The section is objectionable also because it introduces a completely new principle into this code, so far as I can see. Perhaps I should qualify that statement. It is specifically objectionable, in this, that it makes the Minister, qua Minister, practically an overriding authority in all but a few excepted matters. It is rather more than was heretofore the case. Admittedly, heretofore the Minister had directive powers, practically overriding powers over the Land Commission, but in this case he can do it in the secrecy and privacy of his office, with the help of his private secretary.
I do not think the Minister is wise in taking these powers. All the formal safeguards that are there for the public are remote. I am not going into this argument again and I am not going into a particular argument that I might advance. If the Minister would only look back on some of his colleagues' dissertations on that principle, he will find them very clearly set out. These are all reasons why this section should be amended in the way we suggest, from the legal point of view. I want to come at it from a practical point of view and I want it to be clear that all I have said has been from the point of view of the legal content of the section. I have carefully refrained from any expression of opinion as to what should or should not be done with regard to the powers the Minister needs or seeks.

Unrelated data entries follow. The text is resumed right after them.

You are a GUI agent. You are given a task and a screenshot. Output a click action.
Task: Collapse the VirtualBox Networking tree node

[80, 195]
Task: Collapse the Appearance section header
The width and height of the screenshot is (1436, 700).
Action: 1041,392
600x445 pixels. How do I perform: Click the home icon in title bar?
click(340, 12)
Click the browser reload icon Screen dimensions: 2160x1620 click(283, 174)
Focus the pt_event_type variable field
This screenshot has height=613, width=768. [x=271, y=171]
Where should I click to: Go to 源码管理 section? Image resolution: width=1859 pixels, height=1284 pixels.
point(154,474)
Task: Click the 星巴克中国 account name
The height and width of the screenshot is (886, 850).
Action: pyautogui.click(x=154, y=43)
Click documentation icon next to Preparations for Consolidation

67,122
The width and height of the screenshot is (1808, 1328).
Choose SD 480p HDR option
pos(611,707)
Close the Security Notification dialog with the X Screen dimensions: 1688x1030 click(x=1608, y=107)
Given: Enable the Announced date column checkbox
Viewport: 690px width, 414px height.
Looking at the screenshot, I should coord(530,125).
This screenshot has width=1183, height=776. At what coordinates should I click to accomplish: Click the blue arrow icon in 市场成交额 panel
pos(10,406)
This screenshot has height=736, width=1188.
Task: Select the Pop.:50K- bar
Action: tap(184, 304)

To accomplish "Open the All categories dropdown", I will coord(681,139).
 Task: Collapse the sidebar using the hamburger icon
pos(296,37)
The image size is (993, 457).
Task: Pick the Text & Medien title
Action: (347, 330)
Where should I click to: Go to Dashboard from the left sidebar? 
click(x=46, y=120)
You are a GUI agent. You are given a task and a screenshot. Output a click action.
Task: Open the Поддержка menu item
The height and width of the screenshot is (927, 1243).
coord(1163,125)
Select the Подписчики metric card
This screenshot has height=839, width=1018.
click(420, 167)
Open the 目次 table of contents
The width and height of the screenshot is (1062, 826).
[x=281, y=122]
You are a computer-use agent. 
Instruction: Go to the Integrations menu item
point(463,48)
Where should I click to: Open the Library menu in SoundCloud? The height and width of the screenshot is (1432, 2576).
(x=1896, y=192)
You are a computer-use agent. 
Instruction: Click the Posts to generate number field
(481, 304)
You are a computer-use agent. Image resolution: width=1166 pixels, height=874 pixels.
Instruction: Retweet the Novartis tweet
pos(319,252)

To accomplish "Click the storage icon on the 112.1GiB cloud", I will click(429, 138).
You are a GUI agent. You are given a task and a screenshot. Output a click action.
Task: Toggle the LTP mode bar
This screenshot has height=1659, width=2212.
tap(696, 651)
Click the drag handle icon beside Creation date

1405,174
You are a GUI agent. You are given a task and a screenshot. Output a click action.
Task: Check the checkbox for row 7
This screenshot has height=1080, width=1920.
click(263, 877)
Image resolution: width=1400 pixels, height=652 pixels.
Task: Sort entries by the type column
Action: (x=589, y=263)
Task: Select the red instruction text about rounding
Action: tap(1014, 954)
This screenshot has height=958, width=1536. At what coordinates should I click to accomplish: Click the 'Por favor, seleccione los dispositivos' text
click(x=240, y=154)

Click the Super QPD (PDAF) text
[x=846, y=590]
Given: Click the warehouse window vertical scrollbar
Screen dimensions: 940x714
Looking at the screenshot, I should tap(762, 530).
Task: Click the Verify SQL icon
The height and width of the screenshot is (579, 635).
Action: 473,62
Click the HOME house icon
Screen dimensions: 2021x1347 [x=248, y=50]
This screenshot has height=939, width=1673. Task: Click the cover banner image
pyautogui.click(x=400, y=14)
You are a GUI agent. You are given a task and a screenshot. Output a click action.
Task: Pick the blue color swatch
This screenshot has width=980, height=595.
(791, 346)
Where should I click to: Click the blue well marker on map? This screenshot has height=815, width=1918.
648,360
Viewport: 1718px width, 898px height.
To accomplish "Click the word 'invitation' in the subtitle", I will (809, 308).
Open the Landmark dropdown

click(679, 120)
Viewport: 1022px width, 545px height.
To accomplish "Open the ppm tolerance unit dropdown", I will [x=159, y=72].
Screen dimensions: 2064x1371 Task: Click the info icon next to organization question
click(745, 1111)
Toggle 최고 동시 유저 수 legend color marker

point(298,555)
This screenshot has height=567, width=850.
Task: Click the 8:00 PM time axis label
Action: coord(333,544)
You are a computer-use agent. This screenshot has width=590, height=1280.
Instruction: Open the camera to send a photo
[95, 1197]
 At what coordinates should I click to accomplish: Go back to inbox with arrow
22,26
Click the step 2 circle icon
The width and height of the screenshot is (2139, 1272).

There are only a few minutes left and as I have no desire to have possession again on another occasion, I will put this practical question to the Minister. Is it not true that in the majority of rearrangement scheme it will be necessary to remove some or other of the tenants in the congested areas from the holdings which are to be rearranged in order to make room or make feasible any justifiable rearrangement? In other words, in the vast majority of schemes you will really be in the position that you can do nothing unless you have several people in the area you want rearranged. Any rearrangement between, say, ten people will achieve no useful purpose unless you take three or four out and get them holdings elsewhere and then rearrange the remainder. I take it that sums up the position. If you take out three or four from the congested area they will be given land elsewhere. That is as I see the position.
Is it wise for the Minister to take complete power of allocation and price? Is it wise for the Minister to put himself in the position of being able to pick and choose between people in a congested area, say in County Mayo, as to who will go and who will stay? Is it wise to take complete power in relation to any prices that have to be paid? In addition to that, by virtue of the implied powers by law that will follow from the section, is it wise for the Minister to add to them the power of price and allocation in regard to land in Meath, Tipperary or anywhere you like where these other men are?
Other Deputies have a much more intimate knowledge of land division problems, but I am asking that as a bona fide question. Is all this wise, even from the Minister's point of view? Will he not create a difficult problem for himself and will he not leave himself ultimately open to odium and the possibility of having charges made? I am asking that question perhaps for the purpose of the record, but I should like to know the Minister's answer to it.
If that is not the Minister's intention, if he wishes to have safeguards, then let me strongly urge on him an amendment of this section, and the amendment that is best, most concise and most direct, and that will apparently do what the Minister wants, is the deletion of these words. Unless the Minister wants to take these powers which I have pointed out, this section will have to be amended in some form or other to close the gap. If the section is not amended, we must take it that the Minister is accepting these powers with full knowledge and, therefore, he must be answerable for their use hereafter.